The matter resolved itself on its own, but I had a pretty good giggle at myself for thinking about falling on gamer girl habits.

The problem is, that would actually be an interesting way to resolve things down the road. My dice bag is small enough that it would be easy to carry in my backpack. I’m just not sure I’d want to go through the continual hassle of explaining why I carry dice to every write-in during NaNoWriMo.

Last week, I read some interesting posts on the idea that curriculum should be free-source. The idea that knowledge is open-source makes sense to me. The practice of oral tradition strongly agrees with this. I think that the idea that curriculum should also be open-source also appeals to me. I think that is also in keeping with the practice of oral traditions.

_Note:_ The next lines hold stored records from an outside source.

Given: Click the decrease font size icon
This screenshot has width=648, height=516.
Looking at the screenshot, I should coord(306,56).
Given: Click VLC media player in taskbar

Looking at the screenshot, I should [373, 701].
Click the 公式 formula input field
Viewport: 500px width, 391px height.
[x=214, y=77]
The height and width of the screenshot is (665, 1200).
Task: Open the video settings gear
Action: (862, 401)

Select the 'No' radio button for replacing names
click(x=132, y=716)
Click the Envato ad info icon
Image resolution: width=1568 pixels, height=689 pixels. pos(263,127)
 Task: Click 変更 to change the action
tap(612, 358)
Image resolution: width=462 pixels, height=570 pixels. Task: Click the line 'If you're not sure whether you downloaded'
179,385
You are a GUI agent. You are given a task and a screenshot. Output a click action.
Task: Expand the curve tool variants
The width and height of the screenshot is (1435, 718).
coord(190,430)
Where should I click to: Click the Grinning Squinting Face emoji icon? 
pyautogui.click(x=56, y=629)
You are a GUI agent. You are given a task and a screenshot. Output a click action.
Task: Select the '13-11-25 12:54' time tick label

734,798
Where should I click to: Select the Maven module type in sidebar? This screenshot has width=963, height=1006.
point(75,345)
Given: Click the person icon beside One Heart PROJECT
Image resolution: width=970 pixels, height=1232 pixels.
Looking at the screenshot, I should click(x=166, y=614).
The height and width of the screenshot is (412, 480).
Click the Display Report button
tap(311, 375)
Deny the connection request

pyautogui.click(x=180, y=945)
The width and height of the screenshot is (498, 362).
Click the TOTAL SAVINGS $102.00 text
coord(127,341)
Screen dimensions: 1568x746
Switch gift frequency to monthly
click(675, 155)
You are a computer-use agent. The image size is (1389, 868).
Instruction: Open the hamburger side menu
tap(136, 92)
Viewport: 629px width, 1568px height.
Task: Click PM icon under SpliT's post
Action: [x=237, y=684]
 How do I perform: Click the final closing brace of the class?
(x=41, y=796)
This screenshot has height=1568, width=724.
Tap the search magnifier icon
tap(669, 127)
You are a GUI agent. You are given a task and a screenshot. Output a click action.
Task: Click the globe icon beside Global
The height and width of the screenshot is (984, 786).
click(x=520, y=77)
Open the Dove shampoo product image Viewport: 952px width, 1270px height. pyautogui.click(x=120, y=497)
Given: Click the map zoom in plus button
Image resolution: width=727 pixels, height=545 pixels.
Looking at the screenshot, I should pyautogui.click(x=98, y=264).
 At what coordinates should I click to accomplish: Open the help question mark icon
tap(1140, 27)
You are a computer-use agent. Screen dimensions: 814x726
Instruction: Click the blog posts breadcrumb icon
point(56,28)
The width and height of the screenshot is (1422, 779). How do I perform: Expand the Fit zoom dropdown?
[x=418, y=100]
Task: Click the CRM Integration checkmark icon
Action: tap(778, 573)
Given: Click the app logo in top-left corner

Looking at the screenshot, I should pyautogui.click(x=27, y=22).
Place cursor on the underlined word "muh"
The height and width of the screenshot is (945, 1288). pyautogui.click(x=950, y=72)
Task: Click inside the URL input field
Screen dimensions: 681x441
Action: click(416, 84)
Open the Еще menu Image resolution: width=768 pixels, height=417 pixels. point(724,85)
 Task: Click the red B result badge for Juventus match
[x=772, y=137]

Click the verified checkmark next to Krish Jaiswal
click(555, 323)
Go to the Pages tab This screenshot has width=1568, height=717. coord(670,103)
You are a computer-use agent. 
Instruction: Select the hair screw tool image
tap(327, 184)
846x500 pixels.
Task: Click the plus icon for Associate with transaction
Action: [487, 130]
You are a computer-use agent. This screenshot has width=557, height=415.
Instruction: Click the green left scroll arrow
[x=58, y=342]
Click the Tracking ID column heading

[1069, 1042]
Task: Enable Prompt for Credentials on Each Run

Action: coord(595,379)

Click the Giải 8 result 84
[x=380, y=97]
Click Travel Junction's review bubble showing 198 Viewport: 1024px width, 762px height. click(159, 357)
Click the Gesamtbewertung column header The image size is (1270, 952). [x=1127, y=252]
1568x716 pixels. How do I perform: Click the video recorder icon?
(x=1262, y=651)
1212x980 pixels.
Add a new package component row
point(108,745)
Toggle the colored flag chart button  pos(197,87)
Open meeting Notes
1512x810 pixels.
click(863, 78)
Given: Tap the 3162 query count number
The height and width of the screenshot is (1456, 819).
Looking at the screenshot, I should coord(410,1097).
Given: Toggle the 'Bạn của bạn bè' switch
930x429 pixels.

To withhold knowledge is to potentially stop progress and possibly incite a regression in the total sum of what we know. It’s an interesting way to look at things.

Relevant readings:

Manifesto for a free curriculum
Concrete steps for a free curriculum

Last week, I kept coming across posts that talked about encouraging personal brilliance, both yours and others’. It’s a great idea. By encouraging the people around you to achieve their own personal brilliance, you are helping to build a stronger community. I think that when people are genuinely expected to achieve their own personal best, it makes them more willing to work hard and take steps to grow personally and professionally.

The first posts that caught my eye encouraged developing curiosity and awareness.  The second pair involved training employees and growing employees’ strengths.

Helping people work on their personal brilliance isn’t restricted to the workplace. I can see the potential for this in educational settings with students as well.

I’ve been writing a lot this week. I’ve written another chapter for the novel I was writing during NaNoWriMo 2003. I’ve also started writing a fan fiction, something I haven’t done in nearly two years. I keep threatening to, but this week was the first time I felt really inspired to sit down and start writing one again.

I’m very fascinated by my activities as a writer. When I have no word count to write to, I can write forever and ever. I write well. When I have a word count, I tend to write some very odd things…like the exact same sentence three times in a row worded differently each time.

With no word count, I write dialogue that could actually be spoken by a human being. With a word count, my dialogue could have generated by the same program that gave us lorum ipsem blahblahblah.

Somehow or other, I just prefer my writing when I’m not obsessed with the word count. I know there’s a way to trick myself into thinking that any of my word-count pieces aren’t to help encourage better writing, but I just don’t seem inclined to give it a try yet. November is rapidly approaching, so I really ought to figure out how I’m going to combat the word-count monster.

I think part of the problem is that I’m trying to write inside boundaries when I write against a word count. I had the same problem in school (although that had more to do with the fact I’m a concise writer). Tell me I have to write so many words or pages, and I’ll fall short every time while still managing to say everything I need to. I’ve considered just going with the interconnected short-story route for National Novel Writing Month, because short stories seem more attainable these days than the full-length novel (despite the fact I’ve already written two…).

I guess we’ll see. Right now, though, this daily writing is excellent practice for November!